Above facts gives me reason to expect that what we are seeing is that either iredapd or python simply is crashing unexpected since the last catchall 'except Exception, e:' is never reached.

11

Re: iredapd -1.5.0 problems

Not sure what the root cause is, might be some issue with Python's asyncore module (or socket).
I've no idea yet, sorry. sad

12 (edited by camel1cz 2015-05-24 15:32:06)

Re: iredapd -1.5.0 problems

Most likely the same problem striked also on my server this morning sad

I read thru the end of the logs and I found out this:

- last 2 emails was from the same (external) sender to the same (local) recipient... they was from postmaster@... maybe some concurrency happened?
- just before the session dump of the first of this 2 emails in the log, I see this line:

2015-05-24 06:11:03 DEBUG Connect from 127.0.0.1, port 41628.

Any hint based on this?

@mir:
I deployed your watchdog script for iRedAPd - thanks a lot! I modified it a bit, to send me email when iRedAPd dies:

#!/bin/sh
CMD=/etc/init.d/iredapd
ADMINEMAIL=<fill your email address>
FROMEMAIL=<fill from email address>

[ -x $CMD ] || exit 0
STATUS=$($CMD status)
if [ $? != 0 ]
then
  $CMD start 2>&1 > /dev/null
  sleep 10
  mail -r $FROMEMAIL -s "iRedAPd died!" $ADMINEMAIL < /dev/null
fi
exit 0

13

Re: iredapd -1.5.0 problems

ZhangHuangbin wrote:

Not sure what the root cause is, might be some issue with Python's asyncore module (or socket).
I've no idea yet, sorry. sad

It seems there have been issues related to asyncore in the past and somewhere I think I read that there is an unfixed bug in python 2.7 which cannot be fixed since it requires adding new features and python 2.7 is in a state of feature freeze.

Could the code be rewritten without using asyncore and maybe use twisted instead?
How big a code change will it require to port it to using twisted?

14

Re: iredapd -1.5.0 problems

Hi Mir,

Are you a Python developer?

iRedAPD itself is simple and easy, we just need to rewrite the socket/daemon part, maybe use 'SocketServer' module (not sure whether it's based on asyncore/asynchat yet, need to check doc), but i personally don't want to involve big component like Twisted in iRedAPD.

Or, maybe we rewrite it in Erlang?

15

Re: iredapd -1.5.0 problems

P.S. above fix was from Fail2ban:
https://github.com/fail2ban/fail2ban/bl … er.py#L151

If Fail2ban works fine, i have no idea why iRedAPD doesn't work as expected.

16

Re: iredapd -1.5.0 problems

The worst part of this bug is, i don't know how to reproduce this issue, and have to just wait.
If we can reproduce it, at least we can try to dive into source code and (probably) figure it out.

17

Re: iredapd -1.5.0 problems

ZhangHuangbin wrote:

The worst part of this bug is, i don't know how to reproduce this issue, and have to just wait.
If we can reproduce it, at least we can try to dive into source code and (probably) figure it out.

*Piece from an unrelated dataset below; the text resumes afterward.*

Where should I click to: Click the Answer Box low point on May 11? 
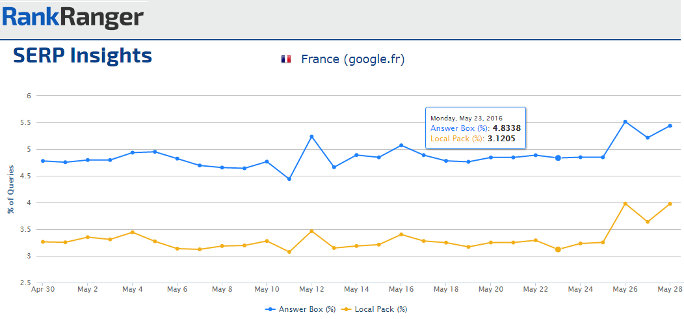tap(289, 179)
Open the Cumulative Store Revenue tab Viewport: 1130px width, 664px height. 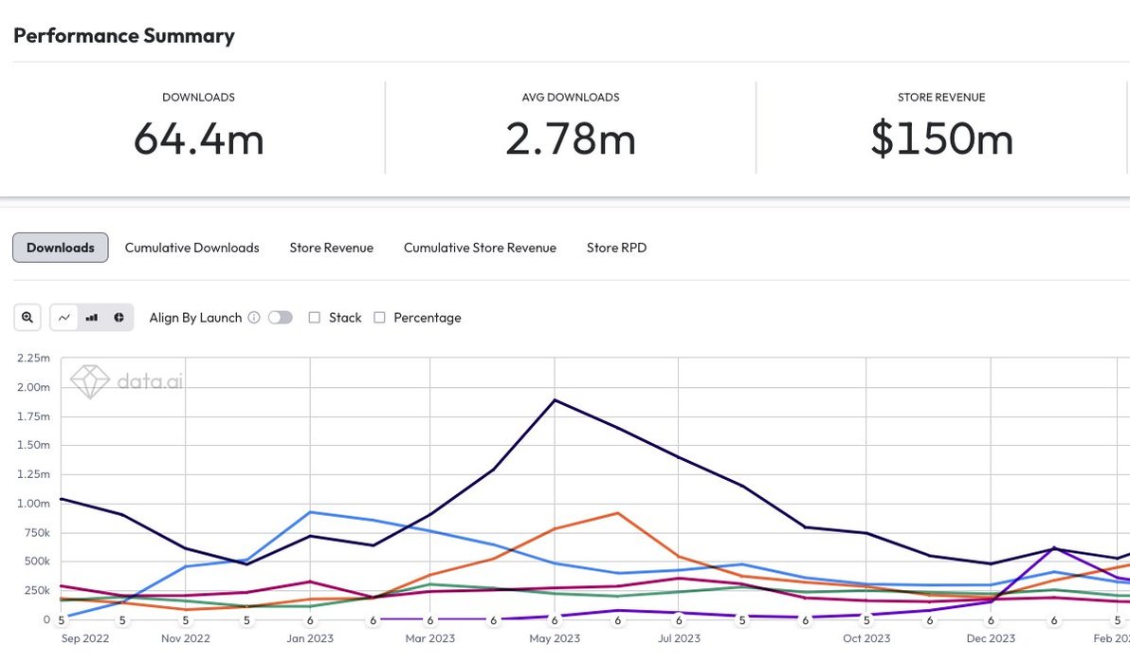pyautogui.click(x=480, y=248)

This thread mentions the bug I am referring to: https://github.com/fail2ban/fail2ban/issues/161

Seems to be related to socket timeout.

18

Re: iredapd -1.5.0 problems

ZhangHuangbin wrote:

P.S. above fix was from Fail2ban:
https://github.com/fail2ban/fail2ban/bl … er.py#L151

If Fail2ban works fine, i have no idea why iRedAPD doesn't work as expected.

Maybe use the work-around mentioned in my former post. Change timeout from 30 to 60 sec.

19

Re: iredapd -1.5.0 problems

ZhangHuangbin wrote:

Hi Mir,

Are you a Python developer?

iRedAPD itself is simple and easy, we just need to rewrite the socket/daemon part, maybe use 'SocketServer' module (not sure whether it's based on asyncore/asynchat yet, need to check doc), but i personally don't want to involve big component like Twisted in iRedAPD.

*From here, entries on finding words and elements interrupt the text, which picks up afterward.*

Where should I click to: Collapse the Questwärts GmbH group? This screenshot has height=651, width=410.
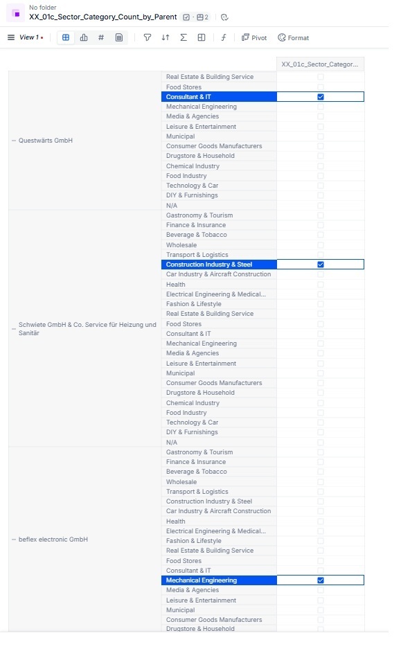(x=14, y=141)
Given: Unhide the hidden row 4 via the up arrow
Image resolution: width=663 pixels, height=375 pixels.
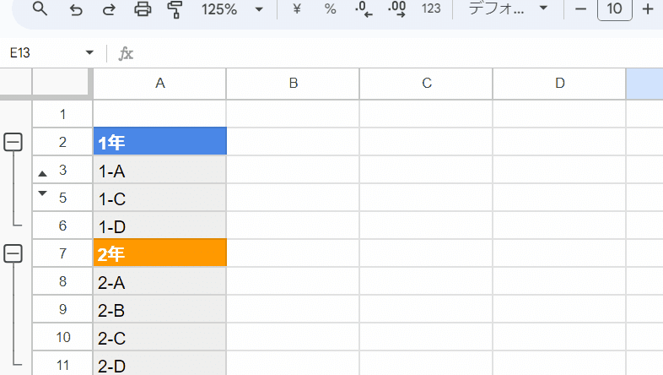Looking at the screenshot, I should [42, 173].
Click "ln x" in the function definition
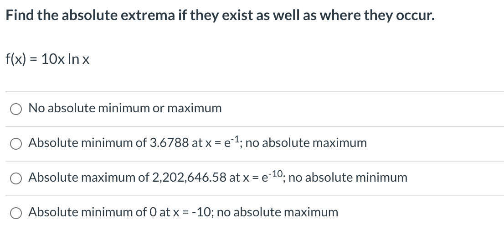 [79, 59]
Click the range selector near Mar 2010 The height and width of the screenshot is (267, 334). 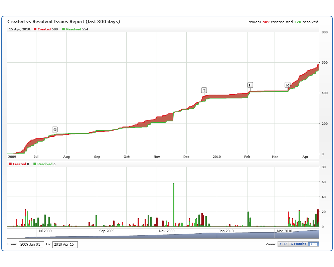[x=284, y=233]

Or, maybe we rewrite it in Erlang?

SocketServer is not based on asyncore/asynchat. It is a python wrapper over a pure C socket implementation.

Regarding Erlang: I have no experience with Erlang so in this department I am totally blank;-)

20

Re: iredapd -1.5.0 problems

mir wrote:
ZhangHuangbin wrote:

P.S. above fix was from Fail2ban:
https://github.com/fail2ban/fail2ban/bl … er.py#L151

If Fail2ban works fine, i have no idea why iRedAPD doesn't work as expected.

Maybe use the work-around mentioned in my former post. Change timeout from 30 to 60 sec.

I have added this to iredapd.py to see whether increasing timeout will solve the issue.

    # Starting loop.
    try:
        # There's a bug report for Python 2.6/3.0 that `use_poll=True` yields
        # some 2.5 incompatibilities:
        if (sys.version_info >= (2, 7) and sys.version_info < (2, 8)) \
           or (sys.version_info >= (3, 4)):     # if python 2.7 ...
            # workaround for the "Bad file descriptor" issue on Python 2.7, gh-161
            asyncore.loop(timeout=60.0, use_poll=True)
        else:
            # fixes the "Unexpected communication problem" issue on Python 2.6 and 3.0
            asyncore.loop(use_poll=False)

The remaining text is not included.